EL MUNDO › OPINION

La sonrisa del emperador

Por Atilio Boron

La sabiduría popular asegura que no hay bestia más peligrosa que la que está malherida. El imperialismo está malherido. Proclamó su victoria en el ridículo discurso que pronunciara George W. Bush disfrazado de piloto militar en la cubierta de un portaaviones sólo para convertirse en un conspicuo sepulturero de casi mil soldados, mercenarios, guardias privados y civiles norteamericanos a manos de quienes supuestamente los habían recibido con los brazos abiertos. Hoy, la preocupación excluyente de la Casa Blanca es salir de Irak ya: los nativos aprendieron rápido lo que palabras tales como “derechos humanos”, “libertad” y “democracia” significan cuando las pronuncian Bush o Blair, y están despidiendo a sus liberadores con un indigesto cóctel de metrallas. Se impone entonces una retirada. El sirviente español ya es un cadáver político. El mayordomo inglés siente que se le mueve el piso bajo sus pies y no sabe cómo bajarse del auto suicida. El escándalo de las fotos y videos tomados en la cárcel iraquí está carcomiendo aceleradamente el frente interno. Como en Afganistán, tierra arrasada no es igual a tierra conquistada.
La voz de orden es huir cuanto antes del infierno, pero es preciso disimular la derrota y hacerla aparecer como una aplastante victoria. Para eso nada mejor que apelar a esa incomparable sonrisa eternamente dibujada en el rostro de George W., enigma que supera al que suscita la sonrisa de la Gioconda. Si en ésta podría conjeturarse que la misma delata una sensualidad reprimida por los castradores cánones morales de la época, la crónica sonrisa del presidente norteamericano, en cambio, es de otro tipo.

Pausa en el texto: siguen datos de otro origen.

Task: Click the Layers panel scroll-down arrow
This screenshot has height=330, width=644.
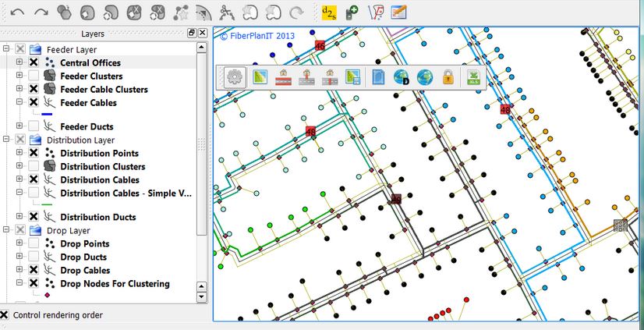Action: pyautogui.click(x=202, y=297)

Es la misma que exhibía Mark David Chapman, el infame asesino de John Lennon cuando lo sorprendieron con el arma todavía humeante luego del magnicidio. Es la del sujeto cuyas pocas luces le impiden adquirir conciencia del desastre que producen sus acciones, y entonces sonríe; sonríe porque el mundo le resulta demasiado complejo para su simplicidad intelectual y demasiado tentador dada la impunidad que le otorgaba, en un caso, el del magnicida, su anonimato y, en el del emperador, su poder.

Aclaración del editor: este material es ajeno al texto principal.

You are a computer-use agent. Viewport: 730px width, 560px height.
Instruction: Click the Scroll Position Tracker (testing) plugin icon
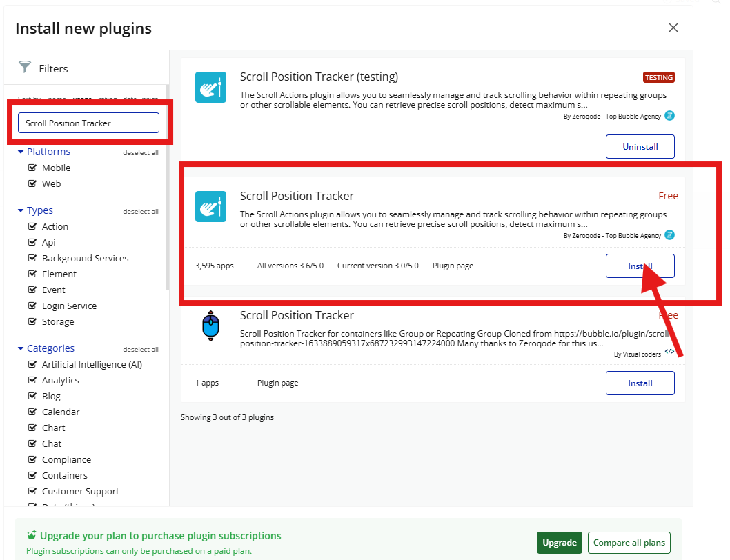click(210, 88)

Pese a sus limitaciones, éste sabe que necesita un enemigo externo para ganar las elecciones. Irak ya no sirve porque entre los muertos y las fotos la carta de triunfo se ha convertido en un salvavidas de plomo. Por eso el emperador, con su característica sonrisa, vuelve sus ojos hacia América latina y endurece aún más el criminal bloqueo practicado contra el pueblo cubano, en una vil maniobra motivada por sus necesidades políticas y con total indiferencia ante los sufrimientos que ella va a provocar. Y también sobre Venezuela, que según algunos recientes informes albergaría más reservas de petróleo que la mismísima Arabia Saudita, excitando la codicia sin fin del imperialismo. Aquí el bloqueo no es posible, pero con la ayuda de los paramilitares colombianos, la “prensa libre” controlada por la mafia terrorista de Miami y la derecha más atrasada del continente tal vez la Casa Blanca pueda ayudar a olvidar el desastre iraquí. Pero los estrategas del imperio saben que Cuba, que resistió cuarenta y cinco años de bravatas y provocaciones, dará cuenta del hijo como ya lo hizo con el padre; y que Venezuela, con Chávez o sin él, ya nunca volverá a ser lo que era antes. Por eso, malheridos y temerosos, pueden llegar a ser más peligrosos que nunca.